DATASET ENTRIES ::
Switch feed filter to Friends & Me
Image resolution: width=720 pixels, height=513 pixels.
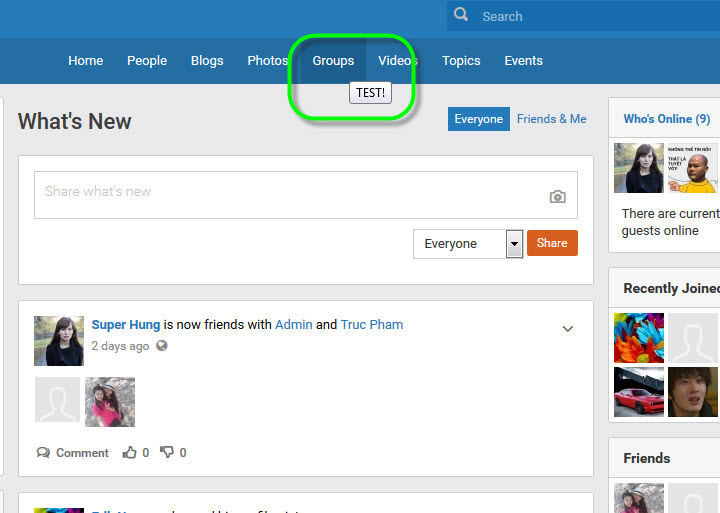[x=551, y=119]
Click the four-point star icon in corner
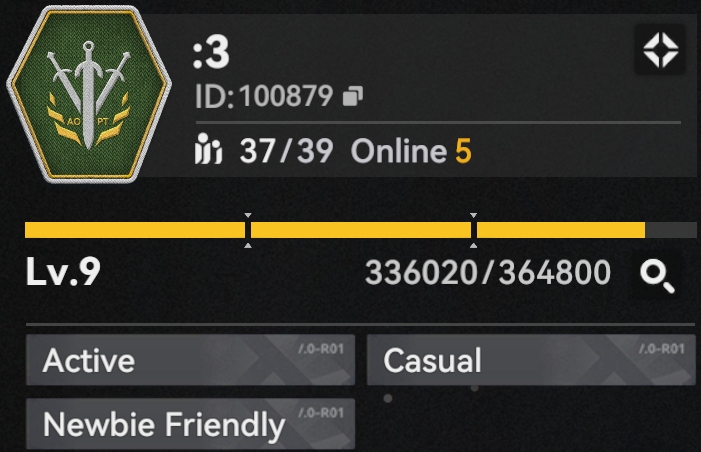The image size is (701, 452). pyautogui.click(x=660, y=50)
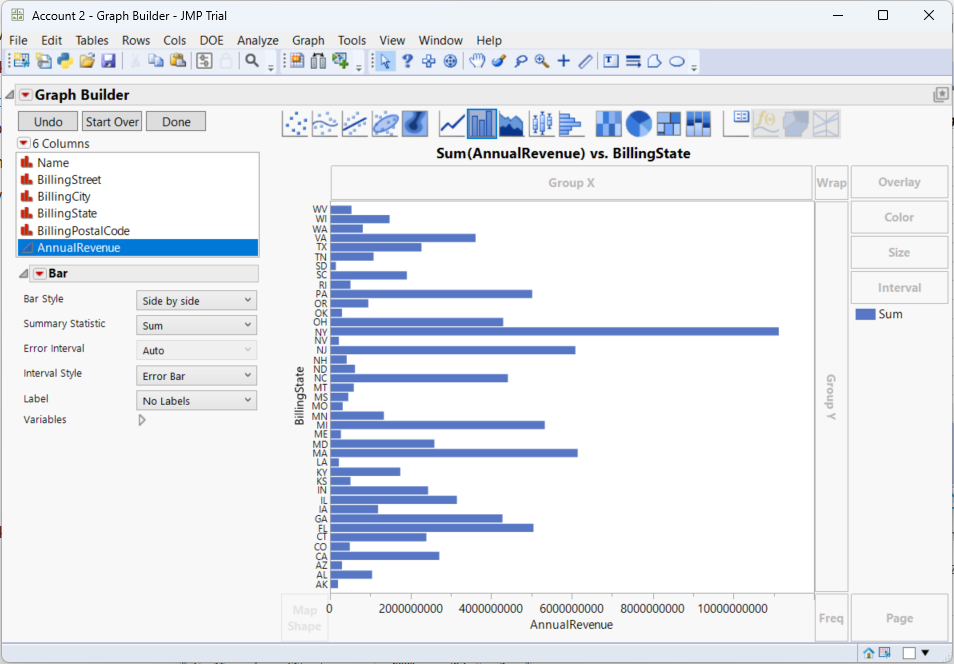954x664 pixels.
Task: Choose the Line chart element icon
Action: [452, 124]
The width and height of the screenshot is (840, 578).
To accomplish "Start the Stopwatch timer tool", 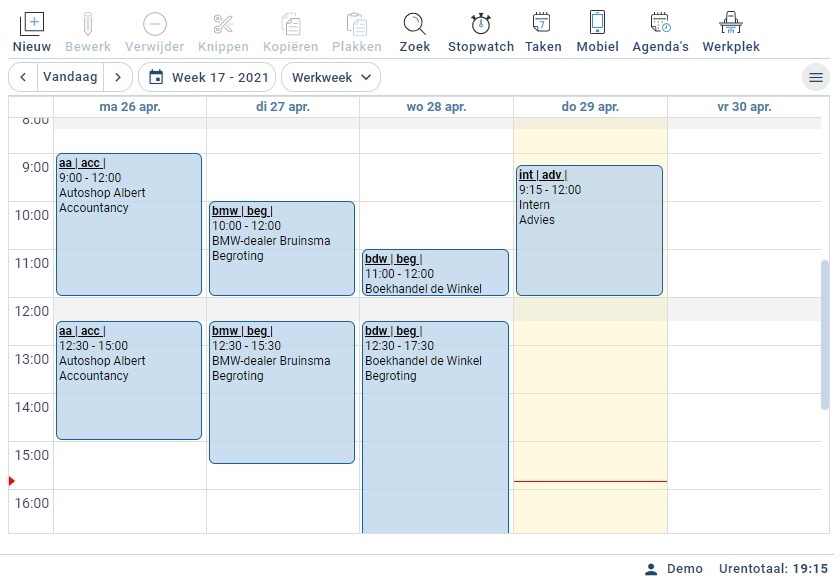I will point(480,25).
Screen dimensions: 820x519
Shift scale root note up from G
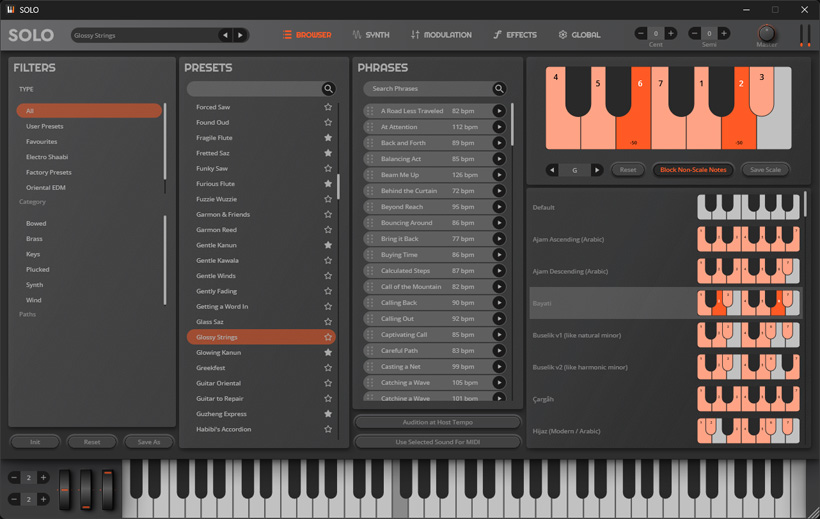[597, 170]
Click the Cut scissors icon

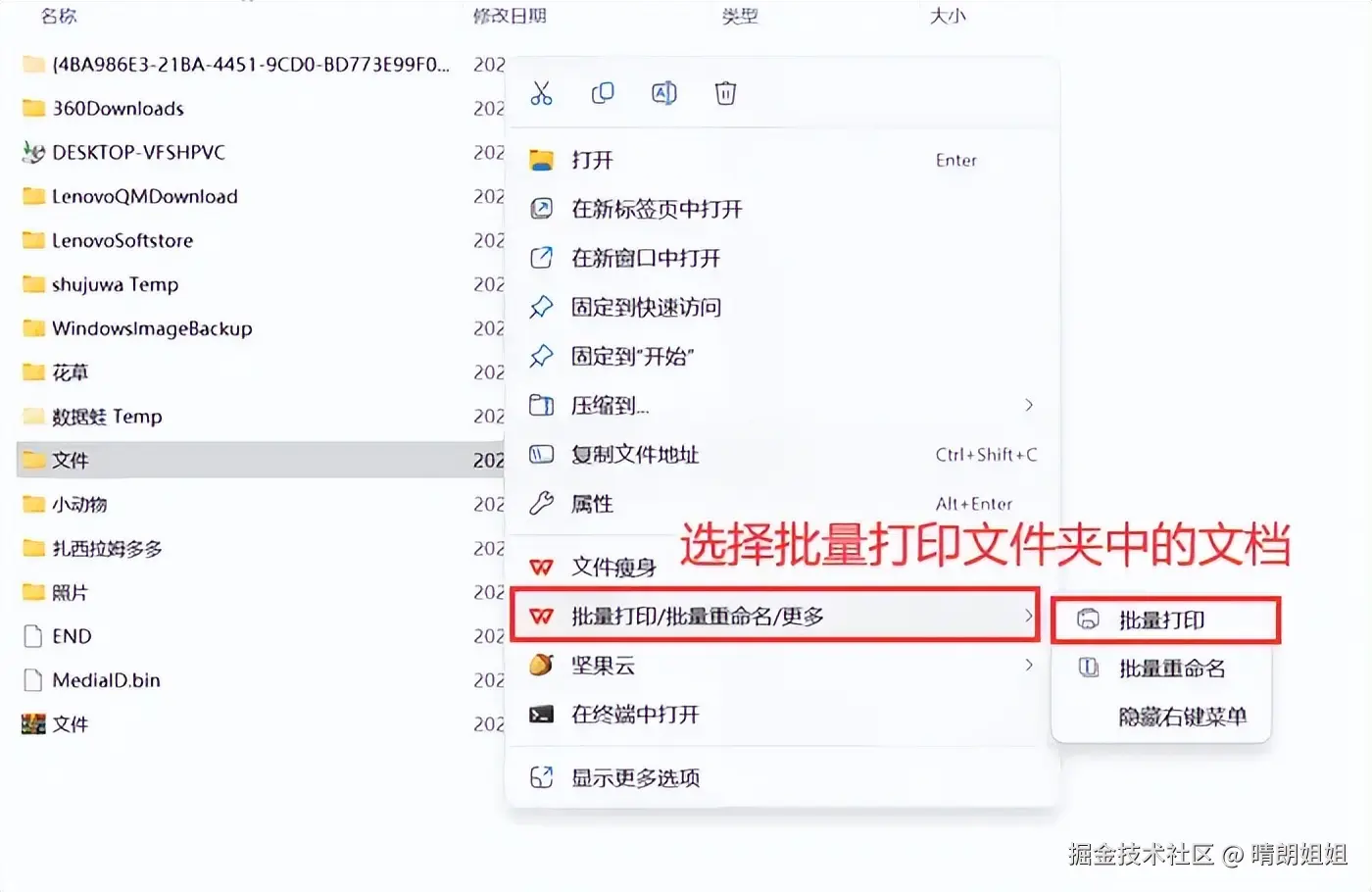(541, 93)
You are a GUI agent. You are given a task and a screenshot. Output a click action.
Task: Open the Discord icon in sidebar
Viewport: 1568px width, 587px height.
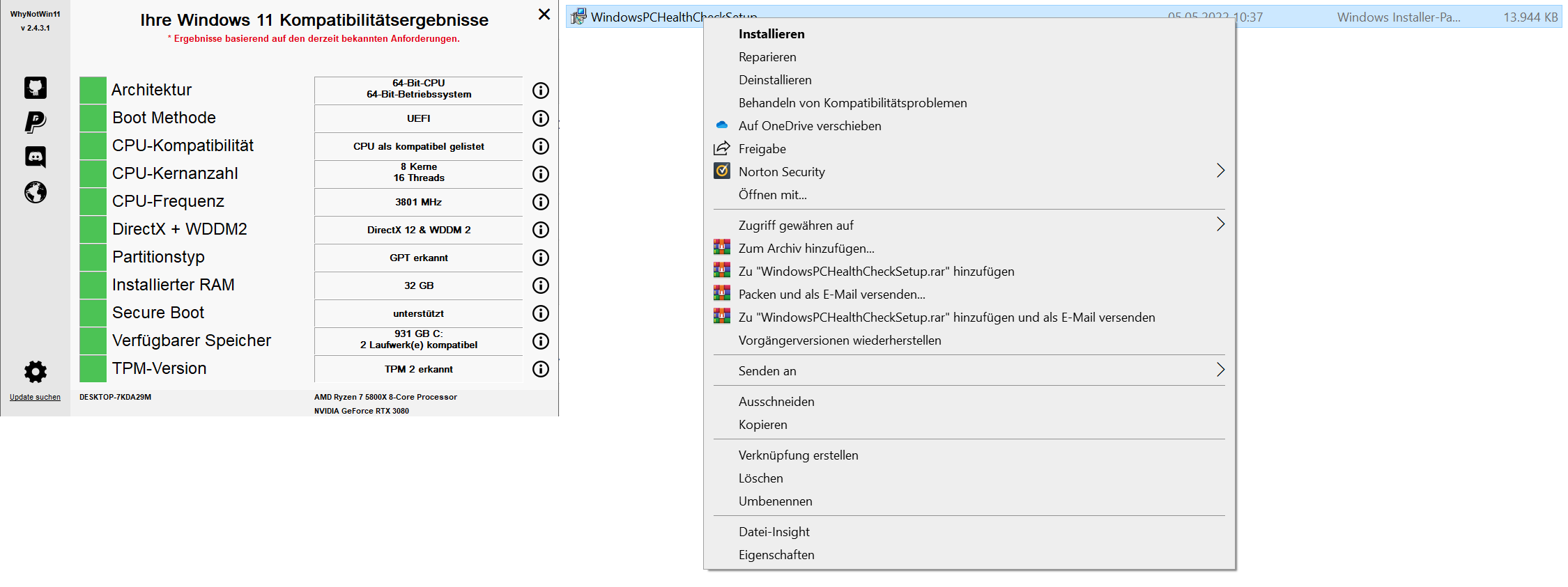(x=36, y=157)
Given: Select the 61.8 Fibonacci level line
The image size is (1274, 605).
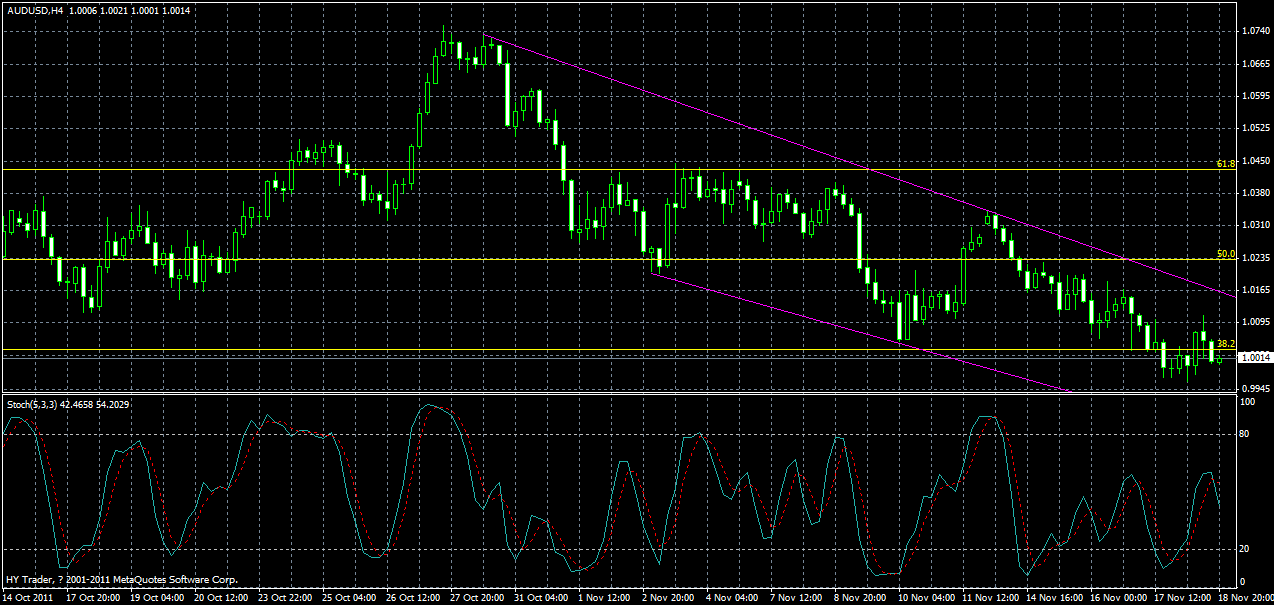Looking at the screenshot, I should (600, 170).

HOW TO COMPLETE THIS TASK ::
Exactly the lines from the line with "Click the Cut scissors icon" through the last line of the listing, both included, should be extracted, and the pictures left behind.

SOLUTION TO THIS PROBLEM ::
Click the Cut scissors icon

(541, 93)
You are a GUI agent. You are given a task and a screenshot. Output a click action.
Task: Open the Discord icon in sidebar
Viewport: 1568px width, 587px height.
(x=36, y=157)
Given: Select the 61.8 Fibonacci level line
The image size is (1274, 605).
Looking at the screenshot, I should (600, 170).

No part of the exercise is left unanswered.